Um dos pontos que me chamou sobremaneira a atenção na ADPF nº 760 diz respeito a estudos científicos que apontam para a iminência de “ponto de não retorno” (tipping point), no qual, ao atingir “20% a 25% de desmatamento, a Amazônia passará por mudanças irreversíveis, com irremediáveis perdas dos serviços ecossistêmicos por ela prestados”, o que poderá levar até mesmo ao desaparecimento da floresta tropical na Amazônia. Isso coloca também a questão da responsabilidade do Brasil perante o direito internacional. O impacto desse quadro sombrio para a humanidade nos governos de diversos países já tem levado a sugestões de sanções ao Brasil por parte de países mais poderosos na constelação de poder internacional, como embargos econômicos, caso o governo brasileiro não recue na sua política contrária ao equilíbrio ambiental na Amazônia. E já se insinua até mesmo que, para evitar um apocalipse ecológico, poder-se-ia recorrer a uma intervenção das Organização da Nações Unidas na Amazônia, interpretando-se a prática governamental de destruição da Floresta, no limite, como uma ação que ameaça a segurança internacional, nos termos do art. 24 da Carta das Nações Unidas. Seja correta ou não essa intepretação extensiva ou mesmo essa integração analógica, a verdade é que a prática antiecológica do governo brasileiro atual pode expor o Brasil a graves sanções internacionais que poderão ter impacto desastrosos para o povo brasileiro e mesmo levar, em caso extremo, à limitação de sua soberania em determinada área do território nacional.
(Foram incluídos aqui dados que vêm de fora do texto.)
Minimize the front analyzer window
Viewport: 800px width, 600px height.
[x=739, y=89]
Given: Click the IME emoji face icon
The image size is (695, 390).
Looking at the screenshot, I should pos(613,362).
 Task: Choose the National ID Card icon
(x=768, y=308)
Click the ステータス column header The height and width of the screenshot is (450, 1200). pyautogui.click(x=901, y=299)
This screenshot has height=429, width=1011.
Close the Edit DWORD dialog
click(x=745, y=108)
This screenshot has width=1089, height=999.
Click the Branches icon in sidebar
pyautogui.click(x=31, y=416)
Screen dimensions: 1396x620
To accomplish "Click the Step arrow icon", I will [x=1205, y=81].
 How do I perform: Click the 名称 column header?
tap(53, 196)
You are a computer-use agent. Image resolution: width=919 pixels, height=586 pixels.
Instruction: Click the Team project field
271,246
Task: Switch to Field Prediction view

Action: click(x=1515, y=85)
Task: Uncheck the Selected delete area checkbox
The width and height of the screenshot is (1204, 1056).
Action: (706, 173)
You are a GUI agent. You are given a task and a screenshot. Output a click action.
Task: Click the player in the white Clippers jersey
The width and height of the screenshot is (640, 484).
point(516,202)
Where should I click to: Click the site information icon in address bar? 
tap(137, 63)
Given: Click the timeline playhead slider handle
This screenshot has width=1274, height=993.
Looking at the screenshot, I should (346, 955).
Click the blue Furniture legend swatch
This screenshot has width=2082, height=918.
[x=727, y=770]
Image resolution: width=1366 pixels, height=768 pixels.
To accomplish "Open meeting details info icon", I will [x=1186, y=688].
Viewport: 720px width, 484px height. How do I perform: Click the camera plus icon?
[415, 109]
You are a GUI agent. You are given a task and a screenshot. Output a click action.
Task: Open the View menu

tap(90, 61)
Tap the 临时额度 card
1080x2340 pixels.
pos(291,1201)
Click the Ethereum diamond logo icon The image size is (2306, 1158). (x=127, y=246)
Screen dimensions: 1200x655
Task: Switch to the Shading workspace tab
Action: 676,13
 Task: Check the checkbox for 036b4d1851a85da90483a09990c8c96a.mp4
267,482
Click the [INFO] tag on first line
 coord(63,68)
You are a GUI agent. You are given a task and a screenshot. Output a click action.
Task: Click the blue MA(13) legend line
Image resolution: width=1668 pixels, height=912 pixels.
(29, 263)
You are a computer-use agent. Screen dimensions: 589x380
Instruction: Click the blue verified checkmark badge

Por todo exposto, é fundamental que o Supremo Tribunal acolha, com urgência, a ADPF nº 760, determinando que o Governo cumpra os ditames constitucionais de proteção e defesa do meio ambiente. Assim, o STF estará interrompendo a degradação constitucional em matéria ambiental e evitando que o Brasil seja responsabilizado internacionalmente pela atitude antiecológica disparatada do governo federal.